Hardware Software Tradeoffs

There are many methods to reduce hardware cost. One method is to integrate the communication assist and network less tightly into the processing node and increasing communication latency and occupancy.

Another method is to provide automatic replication and coherence in software rather than hardware. The latter method provides replication and coherence in the main memory, and can execute at a variety of granularities. It allows the use of off-the-shelf commodity parts for the nodes and interconnect, minimizing hardware cost. This puts pressure on the programmer to achieve good performance.

Relaxed Memory Consistency Models

The memory consistency model for a shared address space defines the constraints in the order in which the memory operations in the same or different locations seem to be executing with respect to one another. Actually, any system layer that supports a shared address space naming model must have a memory consistency model which includes the programmer’s interface, user-system interface, and the hardware-software interface. Software that interacts with that layer must be aware of its own memory consistency model.

System Specifications

The system specification of an architecture specifies the ordering and reordering of the memory operations and how much performance can actually be gained from it.

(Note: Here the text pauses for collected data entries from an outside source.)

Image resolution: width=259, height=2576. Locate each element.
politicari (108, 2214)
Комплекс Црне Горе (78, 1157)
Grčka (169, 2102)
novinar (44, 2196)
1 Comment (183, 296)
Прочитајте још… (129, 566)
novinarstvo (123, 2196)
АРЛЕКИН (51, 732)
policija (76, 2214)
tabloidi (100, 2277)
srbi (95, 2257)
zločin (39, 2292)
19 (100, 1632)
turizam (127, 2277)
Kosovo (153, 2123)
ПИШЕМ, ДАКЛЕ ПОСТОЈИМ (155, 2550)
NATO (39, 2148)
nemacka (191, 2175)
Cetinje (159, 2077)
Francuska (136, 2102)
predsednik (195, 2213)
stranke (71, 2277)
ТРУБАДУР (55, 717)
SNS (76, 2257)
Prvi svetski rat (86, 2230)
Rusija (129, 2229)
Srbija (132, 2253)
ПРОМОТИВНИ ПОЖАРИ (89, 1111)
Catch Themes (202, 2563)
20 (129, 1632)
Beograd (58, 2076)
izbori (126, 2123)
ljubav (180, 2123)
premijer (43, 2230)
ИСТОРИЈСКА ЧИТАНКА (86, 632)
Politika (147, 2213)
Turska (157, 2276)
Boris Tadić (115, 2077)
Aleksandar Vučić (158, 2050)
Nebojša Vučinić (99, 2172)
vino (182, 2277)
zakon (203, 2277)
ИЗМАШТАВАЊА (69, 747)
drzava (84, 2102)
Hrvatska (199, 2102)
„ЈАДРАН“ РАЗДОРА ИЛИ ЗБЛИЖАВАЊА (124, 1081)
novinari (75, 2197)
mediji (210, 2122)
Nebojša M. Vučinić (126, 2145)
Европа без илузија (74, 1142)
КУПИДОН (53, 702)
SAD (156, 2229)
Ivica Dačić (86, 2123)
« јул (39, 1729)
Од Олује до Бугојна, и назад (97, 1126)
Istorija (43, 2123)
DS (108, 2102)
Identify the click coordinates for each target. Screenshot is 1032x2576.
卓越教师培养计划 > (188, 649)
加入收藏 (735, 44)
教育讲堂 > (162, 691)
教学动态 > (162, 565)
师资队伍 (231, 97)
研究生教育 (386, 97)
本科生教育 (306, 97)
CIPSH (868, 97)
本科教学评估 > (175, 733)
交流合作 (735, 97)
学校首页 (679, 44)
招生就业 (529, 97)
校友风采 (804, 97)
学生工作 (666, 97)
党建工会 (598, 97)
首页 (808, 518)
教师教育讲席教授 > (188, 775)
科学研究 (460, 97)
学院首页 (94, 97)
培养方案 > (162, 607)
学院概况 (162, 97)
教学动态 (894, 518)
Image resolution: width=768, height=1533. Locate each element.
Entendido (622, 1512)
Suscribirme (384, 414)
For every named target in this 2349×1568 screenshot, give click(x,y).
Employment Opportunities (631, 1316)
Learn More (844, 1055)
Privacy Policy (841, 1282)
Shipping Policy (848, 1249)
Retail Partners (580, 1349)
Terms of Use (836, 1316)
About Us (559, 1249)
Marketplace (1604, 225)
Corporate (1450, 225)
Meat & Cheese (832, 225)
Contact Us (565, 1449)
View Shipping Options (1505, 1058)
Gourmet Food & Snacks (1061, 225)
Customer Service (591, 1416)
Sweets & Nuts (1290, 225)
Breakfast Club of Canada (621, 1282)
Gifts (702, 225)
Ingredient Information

Following are the few specification models using the relaxations in program order −

Relaxing the Write-to-Read Program Order − This class of models allow the hardware to suppress the latency of write operations that was missed in the first-level cache memory. When the write miss is in the write buffer and not visible to other processors, the processor can complete reads which hit in its cache memory or even a single read that misses in its cache memory.
Relaxing the Write-to-Read and Write-to-Write Program Orders − Allowing writes to bypass previous outstanding writes to various locations lets multiple writes to be merged in the write buffer before updating the main memory. Thus multiple write misses to be overlapped and becomes visible out of order. The motivation is to further minimize the impact of write latency on processor break time, and to raise communication efficiency among the processors by making new data values visible to other processors.
Relaxing All Program Orders − No program orders are assured by default except data and control dependences within a process. Thus, the benefit is that the multiple read requests can be outstanding at the same time, and in program order can be bypassed by later writes, and can themselves complete out of order, allowing us to hide read latency. This type of models are particularly useful for dynamically scheduled processors, which can continue past read misses to other memory references. They allow many of the re-orderings, even elimination of accesses that are done by compiler optimizations.

The Programming Interface

The programming interfaces assume that program orders do not have to be maintained at all among synchronization operations. It is ensured that all synchronization operations are explicitly labeled or identified as such. Runtime library or the compiler translates these synchronization operations into the suitable order-preserving operations called for by the system specification.

The system then assures sequentially consistent executions even though it may reorder operations among the synchronization operations in any way it desires without disrupting dependences to a location within a process. This allows the compiler sufficient flexibility among synchronization points for the reorderings it desires, and also grants the processor to perform as many reorderings as allowed by its memory model. At the programmer’s interface, the consistency model should be at least as weak as that of the hardware interface, but need not be the same.

Translation Mechanisms

In most microprocessors, translating labels to order maintaining mechanisms amounts to inserting a suitable memory barrier instruction before and/or after each operation labeled as a synchronization. It would save instructions with individual loads/stores indicating what orderings to enforce and avoiding extra instructions. However, since the operations are usually infrequent, this is not the way that most microprocessors have taken so far.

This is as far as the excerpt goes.